== Dataset records ==
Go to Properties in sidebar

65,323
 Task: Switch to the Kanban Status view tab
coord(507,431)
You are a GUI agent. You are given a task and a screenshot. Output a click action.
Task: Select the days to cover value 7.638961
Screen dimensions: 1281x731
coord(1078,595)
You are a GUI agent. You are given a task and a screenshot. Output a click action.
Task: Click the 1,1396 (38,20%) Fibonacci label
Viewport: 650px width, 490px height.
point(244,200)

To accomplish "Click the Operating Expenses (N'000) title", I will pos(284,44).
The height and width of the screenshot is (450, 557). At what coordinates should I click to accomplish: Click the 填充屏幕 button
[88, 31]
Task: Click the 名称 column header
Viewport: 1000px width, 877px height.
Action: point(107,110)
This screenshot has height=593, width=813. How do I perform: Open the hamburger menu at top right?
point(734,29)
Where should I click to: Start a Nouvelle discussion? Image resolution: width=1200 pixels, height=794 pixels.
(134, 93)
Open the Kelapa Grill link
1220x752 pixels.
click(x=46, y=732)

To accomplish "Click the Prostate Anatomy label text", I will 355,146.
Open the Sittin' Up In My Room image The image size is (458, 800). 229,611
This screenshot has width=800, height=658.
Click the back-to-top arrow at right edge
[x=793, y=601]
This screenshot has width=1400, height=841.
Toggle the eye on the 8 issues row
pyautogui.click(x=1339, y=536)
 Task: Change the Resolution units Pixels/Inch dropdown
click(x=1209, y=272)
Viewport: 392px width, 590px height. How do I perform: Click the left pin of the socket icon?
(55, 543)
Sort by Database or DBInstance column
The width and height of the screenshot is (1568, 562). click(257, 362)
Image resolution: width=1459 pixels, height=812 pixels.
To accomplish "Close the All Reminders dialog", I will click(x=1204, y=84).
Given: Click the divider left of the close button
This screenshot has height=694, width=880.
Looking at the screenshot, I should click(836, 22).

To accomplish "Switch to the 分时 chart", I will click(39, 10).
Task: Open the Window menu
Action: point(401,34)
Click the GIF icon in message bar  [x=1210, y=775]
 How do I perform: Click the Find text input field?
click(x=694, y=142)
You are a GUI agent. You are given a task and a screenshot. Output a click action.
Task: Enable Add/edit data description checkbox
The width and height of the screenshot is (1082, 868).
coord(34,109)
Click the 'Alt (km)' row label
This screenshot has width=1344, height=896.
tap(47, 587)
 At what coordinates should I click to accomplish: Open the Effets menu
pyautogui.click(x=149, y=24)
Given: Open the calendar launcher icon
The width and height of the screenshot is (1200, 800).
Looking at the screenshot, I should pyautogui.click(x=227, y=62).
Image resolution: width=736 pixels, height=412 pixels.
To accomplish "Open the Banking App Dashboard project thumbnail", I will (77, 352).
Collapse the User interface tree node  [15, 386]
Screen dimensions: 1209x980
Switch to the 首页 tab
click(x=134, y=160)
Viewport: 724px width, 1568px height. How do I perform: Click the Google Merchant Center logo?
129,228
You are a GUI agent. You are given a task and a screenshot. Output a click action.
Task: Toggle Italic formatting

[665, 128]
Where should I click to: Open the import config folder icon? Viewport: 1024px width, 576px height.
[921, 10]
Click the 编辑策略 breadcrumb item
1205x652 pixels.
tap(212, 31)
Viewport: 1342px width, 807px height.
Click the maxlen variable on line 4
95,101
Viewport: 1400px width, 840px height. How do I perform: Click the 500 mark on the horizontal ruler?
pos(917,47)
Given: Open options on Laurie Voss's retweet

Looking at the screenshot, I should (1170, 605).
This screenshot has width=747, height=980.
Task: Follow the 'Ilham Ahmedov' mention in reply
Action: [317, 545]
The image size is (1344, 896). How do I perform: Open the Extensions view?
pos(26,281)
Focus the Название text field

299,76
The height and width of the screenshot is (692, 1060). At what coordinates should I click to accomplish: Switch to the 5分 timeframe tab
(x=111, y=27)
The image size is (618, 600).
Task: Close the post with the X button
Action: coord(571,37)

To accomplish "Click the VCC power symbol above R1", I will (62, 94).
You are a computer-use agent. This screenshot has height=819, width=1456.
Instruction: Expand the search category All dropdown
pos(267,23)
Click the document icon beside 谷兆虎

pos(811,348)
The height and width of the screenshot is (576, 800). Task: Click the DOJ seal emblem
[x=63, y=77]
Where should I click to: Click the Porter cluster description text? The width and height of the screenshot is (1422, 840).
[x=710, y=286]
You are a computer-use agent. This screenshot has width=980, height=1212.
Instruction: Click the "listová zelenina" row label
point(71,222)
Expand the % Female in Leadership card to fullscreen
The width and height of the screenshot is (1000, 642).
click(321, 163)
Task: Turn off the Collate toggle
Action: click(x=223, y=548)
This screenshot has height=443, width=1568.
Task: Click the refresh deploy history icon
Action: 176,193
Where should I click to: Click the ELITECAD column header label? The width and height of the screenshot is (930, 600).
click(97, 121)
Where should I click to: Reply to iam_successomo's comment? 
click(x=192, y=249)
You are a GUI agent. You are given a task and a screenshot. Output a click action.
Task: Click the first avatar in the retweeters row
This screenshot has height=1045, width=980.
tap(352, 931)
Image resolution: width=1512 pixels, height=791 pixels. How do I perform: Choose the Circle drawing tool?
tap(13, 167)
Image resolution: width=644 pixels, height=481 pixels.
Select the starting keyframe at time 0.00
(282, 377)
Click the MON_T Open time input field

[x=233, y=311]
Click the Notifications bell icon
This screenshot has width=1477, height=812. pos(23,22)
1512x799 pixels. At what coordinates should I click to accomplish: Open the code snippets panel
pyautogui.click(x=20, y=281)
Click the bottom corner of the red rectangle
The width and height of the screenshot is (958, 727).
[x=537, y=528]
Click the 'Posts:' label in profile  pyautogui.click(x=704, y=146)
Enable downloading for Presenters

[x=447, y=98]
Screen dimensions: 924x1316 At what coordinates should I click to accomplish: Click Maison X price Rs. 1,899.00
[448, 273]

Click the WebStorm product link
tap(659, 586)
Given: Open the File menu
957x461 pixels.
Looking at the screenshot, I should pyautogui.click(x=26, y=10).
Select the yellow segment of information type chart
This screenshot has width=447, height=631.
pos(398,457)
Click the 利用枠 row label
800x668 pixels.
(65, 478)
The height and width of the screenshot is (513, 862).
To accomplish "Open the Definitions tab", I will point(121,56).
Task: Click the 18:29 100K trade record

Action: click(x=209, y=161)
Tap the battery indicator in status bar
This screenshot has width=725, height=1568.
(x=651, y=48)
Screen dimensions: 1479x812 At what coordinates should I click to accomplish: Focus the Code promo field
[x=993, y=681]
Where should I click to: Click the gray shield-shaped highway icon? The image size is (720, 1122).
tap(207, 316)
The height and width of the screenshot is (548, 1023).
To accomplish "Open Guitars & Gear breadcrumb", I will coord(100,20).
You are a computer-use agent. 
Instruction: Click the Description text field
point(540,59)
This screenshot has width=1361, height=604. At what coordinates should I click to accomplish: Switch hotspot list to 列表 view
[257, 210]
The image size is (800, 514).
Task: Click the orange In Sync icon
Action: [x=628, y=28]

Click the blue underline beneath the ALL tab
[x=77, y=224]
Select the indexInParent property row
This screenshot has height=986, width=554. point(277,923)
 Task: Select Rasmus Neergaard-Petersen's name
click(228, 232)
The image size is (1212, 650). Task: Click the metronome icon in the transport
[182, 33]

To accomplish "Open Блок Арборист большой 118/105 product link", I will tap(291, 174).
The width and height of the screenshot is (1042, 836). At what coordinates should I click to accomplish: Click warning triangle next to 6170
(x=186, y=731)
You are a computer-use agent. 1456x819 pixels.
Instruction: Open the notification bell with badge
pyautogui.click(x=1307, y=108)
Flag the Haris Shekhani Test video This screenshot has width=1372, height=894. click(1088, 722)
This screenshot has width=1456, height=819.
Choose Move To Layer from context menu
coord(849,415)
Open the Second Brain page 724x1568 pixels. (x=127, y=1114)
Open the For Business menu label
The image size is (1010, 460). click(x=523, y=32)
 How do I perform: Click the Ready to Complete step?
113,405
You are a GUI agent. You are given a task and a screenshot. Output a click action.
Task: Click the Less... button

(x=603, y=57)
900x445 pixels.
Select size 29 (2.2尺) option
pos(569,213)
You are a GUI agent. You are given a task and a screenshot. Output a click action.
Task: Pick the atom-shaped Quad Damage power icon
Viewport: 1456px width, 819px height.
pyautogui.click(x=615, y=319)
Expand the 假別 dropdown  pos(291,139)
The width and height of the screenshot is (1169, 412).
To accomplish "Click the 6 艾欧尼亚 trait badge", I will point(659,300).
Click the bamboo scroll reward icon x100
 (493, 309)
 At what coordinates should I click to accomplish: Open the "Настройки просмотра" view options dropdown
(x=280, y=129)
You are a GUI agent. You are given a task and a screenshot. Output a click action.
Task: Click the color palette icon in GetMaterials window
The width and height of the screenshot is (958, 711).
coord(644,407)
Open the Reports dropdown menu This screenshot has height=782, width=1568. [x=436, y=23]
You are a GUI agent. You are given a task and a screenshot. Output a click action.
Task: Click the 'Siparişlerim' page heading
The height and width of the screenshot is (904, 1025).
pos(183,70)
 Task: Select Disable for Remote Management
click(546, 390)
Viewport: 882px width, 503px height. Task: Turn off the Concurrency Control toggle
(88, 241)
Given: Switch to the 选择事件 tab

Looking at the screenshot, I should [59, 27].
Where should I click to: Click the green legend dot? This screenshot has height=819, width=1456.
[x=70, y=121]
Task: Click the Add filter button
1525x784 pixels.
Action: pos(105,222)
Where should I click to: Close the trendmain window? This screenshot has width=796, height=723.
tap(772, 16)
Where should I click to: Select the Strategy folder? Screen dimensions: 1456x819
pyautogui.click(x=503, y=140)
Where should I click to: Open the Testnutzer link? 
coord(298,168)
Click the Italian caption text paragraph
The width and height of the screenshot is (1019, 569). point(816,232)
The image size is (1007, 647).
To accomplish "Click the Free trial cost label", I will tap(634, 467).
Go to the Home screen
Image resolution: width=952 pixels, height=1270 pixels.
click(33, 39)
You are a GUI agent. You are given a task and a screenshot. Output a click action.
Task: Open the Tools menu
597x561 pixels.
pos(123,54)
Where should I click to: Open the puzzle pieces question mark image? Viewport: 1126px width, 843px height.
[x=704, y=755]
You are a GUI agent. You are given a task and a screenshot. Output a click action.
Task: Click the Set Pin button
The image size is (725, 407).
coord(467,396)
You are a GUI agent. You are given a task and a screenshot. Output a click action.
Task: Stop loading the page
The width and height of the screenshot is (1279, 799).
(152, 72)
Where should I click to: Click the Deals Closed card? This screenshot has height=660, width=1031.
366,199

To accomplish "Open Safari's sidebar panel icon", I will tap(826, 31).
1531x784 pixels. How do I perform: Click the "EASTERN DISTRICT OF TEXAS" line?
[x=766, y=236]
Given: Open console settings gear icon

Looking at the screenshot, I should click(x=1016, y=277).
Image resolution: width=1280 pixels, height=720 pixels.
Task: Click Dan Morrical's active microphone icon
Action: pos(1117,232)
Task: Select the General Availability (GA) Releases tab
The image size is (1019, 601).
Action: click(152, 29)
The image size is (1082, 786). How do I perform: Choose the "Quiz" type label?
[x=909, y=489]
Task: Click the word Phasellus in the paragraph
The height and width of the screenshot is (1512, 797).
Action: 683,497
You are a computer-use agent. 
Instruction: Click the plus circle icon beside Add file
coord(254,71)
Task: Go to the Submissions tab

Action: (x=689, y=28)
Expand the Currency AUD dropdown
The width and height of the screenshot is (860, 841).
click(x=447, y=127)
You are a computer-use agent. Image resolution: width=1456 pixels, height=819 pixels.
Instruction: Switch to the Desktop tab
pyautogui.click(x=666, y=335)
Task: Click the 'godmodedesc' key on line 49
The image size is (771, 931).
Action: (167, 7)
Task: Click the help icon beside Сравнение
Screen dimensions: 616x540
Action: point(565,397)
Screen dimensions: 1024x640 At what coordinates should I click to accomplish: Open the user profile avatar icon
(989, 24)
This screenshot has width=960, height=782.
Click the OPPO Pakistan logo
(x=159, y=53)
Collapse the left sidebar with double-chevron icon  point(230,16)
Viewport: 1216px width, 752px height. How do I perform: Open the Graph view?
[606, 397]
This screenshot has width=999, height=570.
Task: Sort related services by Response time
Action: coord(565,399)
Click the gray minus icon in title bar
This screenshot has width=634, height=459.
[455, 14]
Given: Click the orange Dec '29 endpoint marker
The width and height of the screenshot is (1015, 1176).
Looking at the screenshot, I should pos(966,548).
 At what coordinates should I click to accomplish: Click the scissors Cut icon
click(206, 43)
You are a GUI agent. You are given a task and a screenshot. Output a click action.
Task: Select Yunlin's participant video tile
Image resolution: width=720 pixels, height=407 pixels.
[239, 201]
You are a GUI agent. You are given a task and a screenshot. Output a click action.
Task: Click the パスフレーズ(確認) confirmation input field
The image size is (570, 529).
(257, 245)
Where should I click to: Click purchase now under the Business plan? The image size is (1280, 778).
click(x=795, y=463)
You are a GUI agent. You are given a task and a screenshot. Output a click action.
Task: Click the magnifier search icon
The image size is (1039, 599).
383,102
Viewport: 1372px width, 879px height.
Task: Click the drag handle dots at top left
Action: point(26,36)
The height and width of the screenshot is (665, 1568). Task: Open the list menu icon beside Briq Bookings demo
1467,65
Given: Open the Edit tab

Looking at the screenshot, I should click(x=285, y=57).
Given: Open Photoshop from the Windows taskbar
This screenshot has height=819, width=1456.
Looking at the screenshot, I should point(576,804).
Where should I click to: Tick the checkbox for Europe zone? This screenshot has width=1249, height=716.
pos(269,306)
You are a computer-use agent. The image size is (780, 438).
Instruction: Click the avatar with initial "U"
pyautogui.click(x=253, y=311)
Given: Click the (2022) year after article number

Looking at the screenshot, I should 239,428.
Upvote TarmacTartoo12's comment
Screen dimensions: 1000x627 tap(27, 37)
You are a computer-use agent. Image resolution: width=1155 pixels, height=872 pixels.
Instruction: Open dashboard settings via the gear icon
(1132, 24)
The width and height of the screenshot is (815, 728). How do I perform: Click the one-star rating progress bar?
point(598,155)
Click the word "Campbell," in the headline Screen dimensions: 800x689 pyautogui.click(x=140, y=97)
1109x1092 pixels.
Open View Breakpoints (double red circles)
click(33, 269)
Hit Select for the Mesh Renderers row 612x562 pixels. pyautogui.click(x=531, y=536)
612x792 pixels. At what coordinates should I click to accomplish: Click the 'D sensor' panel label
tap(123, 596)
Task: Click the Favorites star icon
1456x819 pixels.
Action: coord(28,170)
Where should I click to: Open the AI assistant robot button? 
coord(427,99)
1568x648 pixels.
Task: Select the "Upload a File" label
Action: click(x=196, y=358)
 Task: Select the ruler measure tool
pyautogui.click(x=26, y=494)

== Exercise ==
Turn the rows above into a numbered list, starting at the line that contains "Open the Kelapa Grill link" and ending after the line that contains "The width and height of the screenshot is (1568, 562).". Leave out blank lines.

== Output of the exercise ==
1. Open the Kelapa Grill link
2. 1220x752 pixels.
3. click(x=46, y=732)
4. To accomplish "Click the Prostate Anatomy label text", I will 355,146.
5. Open the Sittin' Up In My Room image The image size is (458, 800). 229,611
6. This screenshot has width=800, height=658.
7. Click the back-to-top arrow at right edge
8. [x=793, y=601]
9. This screenshot has width=1400, height=841.
10. Toggle the eye on the 8 issues row
11. pyautogui.click(x=1339, y=536)
12.  Task: Change the Resolution units Pixels/Inch dropdown
13. click(x=1209, y=272)
14. Viewport: 392px width, 590px height. How do I perform: Click the left pin of the socket icon?
15. (55, 543)
16. Sort by Database or DBInstance column
17. The width and height of the screenshot is (1568, 562). click(257, 362)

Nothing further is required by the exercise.